Tras la tempestuosa pubertad, la brisa de la madurez sedimentaría en Sarah la humildad, resiliencia y templanza de quien se sabe en armonía con el mundo humano y natural. El amor carnal la hizo madre, convirtiéndola en personaje sombra de su propia historia. Desde ese nuevo papel, lo divino se leía terrenal y lo utópico, distópico. Los abuelos eran los nuevos héroes. Los hijos, los nuevos contendientes. Y ella, la que luchaba por mantenerlos en su vientre. Aprendió a vivir a través de ellos. Aprendió a vivir. Y aprendió de ellos. Se vió reflejada en sus miedos, inquietudes y deseos. Se perdonó a sí misma. Se deshizo de cualquier apego. Y creció. Ella también.

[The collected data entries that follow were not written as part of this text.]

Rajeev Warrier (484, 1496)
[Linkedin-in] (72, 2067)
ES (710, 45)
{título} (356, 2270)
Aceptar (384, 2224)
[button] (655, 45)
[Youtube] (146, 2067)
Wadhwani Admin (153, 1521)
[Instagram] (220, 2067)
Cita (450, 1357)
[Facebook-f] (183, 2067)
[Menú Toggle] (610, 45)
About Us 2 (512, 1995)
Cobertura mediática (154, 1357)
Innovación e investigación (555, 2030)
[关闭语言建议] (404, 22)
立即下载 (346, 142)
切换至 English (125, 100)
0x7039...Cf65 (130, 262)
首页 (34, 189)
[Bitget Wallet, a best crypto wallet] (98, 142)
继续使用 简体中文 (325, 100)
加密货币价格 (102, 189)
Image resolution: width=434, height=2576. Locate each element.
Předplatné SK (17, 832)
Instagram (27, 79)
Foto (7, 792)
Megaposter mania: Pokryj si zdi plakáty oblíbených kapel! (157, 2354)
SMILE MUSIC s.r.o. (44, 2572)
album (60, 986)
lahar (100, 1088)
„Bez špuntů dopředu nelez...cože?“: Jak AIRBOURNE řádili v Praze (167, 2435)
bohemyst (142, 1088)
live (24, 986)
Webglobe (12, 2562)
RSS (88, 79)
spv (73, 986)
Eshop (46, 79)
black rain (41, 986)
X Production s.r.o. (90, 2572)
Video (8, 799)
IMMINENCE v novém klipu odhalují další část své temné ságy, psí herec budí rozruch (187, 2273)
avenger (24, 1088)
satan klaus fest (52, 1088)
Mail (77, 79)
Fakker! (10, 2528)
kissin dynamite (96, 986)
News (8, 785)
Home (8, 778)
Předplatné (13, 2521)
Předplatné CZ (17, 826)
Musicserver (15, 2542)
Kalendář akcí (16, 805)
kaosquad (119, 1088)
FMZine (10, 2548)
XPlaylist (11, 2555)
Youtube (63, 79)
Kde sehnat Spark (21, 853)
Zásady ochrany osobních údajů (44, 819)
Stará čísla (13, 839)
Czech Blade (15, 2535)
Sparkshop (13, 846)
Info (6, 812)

Los años pasaron con la misma velocidad de quien relee. La vejez le devolvió el protagonismo. De pronto, se vio con el tiempo y la distancia necesarios para tomar conciencia de su propia fábula. De hacer balance. Las páginas pasaban lentas. Pesaban las historias, los anhelos y el hastío. Cada capítulo se le presentaba como el pasillo oscuro de su casa en Epsom. Había llegado el momento de cerrar el libro. De enfrentarse al regreso. De cruzar por fin aquel corredor. De volver.

Las sienes palpitando por la emoción, el corazón enternecido por la empatía. Era la historia más legendaria que jamás había oído. Yo, Zoe Cornelius, decidí entonces sellar el final de una edición, 67 años después, con la tinta del indulto.